Jiaqi Zhang (MIT): Statistics and DSI Joint Colloquium
Please join us for a Statistics and DSI joint colloquium.
Thursday, February 26
4:00pm – 5:00pm
Data Science Institute, Room 105
5460 S University Ave, Chicago, IL 60615
Title: Modeling Large-Scale Interventions
Abstract: Complex causal mechanisms among genes govern cellular functions in health and disease. Understanding these mechanisms can accelerate therapeutic discovery but remains challenging due to the large number of genes and their intricate dependencies. Recent advances in experimental technologies are making this problem increasingly tractable: it is now possible to systematically intervene on individual genes or gene combinations in single cells and measure their downstream effects, enabling empirical identification and validation of causal relationships. However, interventional data are high-dimensional, making interpretation challenging, and costly to collect.
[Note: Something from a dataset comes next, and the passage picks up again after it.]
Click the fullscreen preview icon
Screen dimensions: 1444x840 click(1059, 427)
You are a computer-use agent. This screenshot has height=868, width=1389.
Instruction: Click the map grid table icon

In this talk, I will present our work tackling these challenges from three aspects. First, we introduced causal representation theories and algorithms with identifiability guarantees to uncover latent variables behind high-dimensional data. Second, we developed a method to model interventional data that can predict the effects of novel interventions with high accuracy, incorporating both distributional shifts and prior domain knowledge. Finally, we showed how predictive intervention modeling can improve future experimental design, illustrated by an application where we predicted and validated previously unknown T-cell regulators with therapeutic potential for cancer immunotherapy.
Bio: I’m a final-year Ph.D. student in MIT EECS, advised by Caroline Uhler. My research focuses on establishing statistical and algorithmic foundations for discovery and decision-making within systems created by underlying causal rules. In particular, I develop tools to understand causal relationships from data, model and extrapolate to predict the effects of interventions, and select informative interventions for experimental design. Motivated by problems in cell biology, these tools help accelerate mechanistic discovery and translation to biomedical engineering.
My research has been supported by the Eric and Wendy Schmidt Center PhD Fellowship and the Apple Scholarship. I was a research intern at Byedance, Microsoft Research, and Apple. I obtained my Bachelor’s degree in Mathematics from Peking University, where I worked with Zaiwen Wen, Mengdi Wang, and Le Cong. I am a recipient of the Stuart L. Schreiber Award in Scientific Excellence and was selected for Rising Stars in EECS.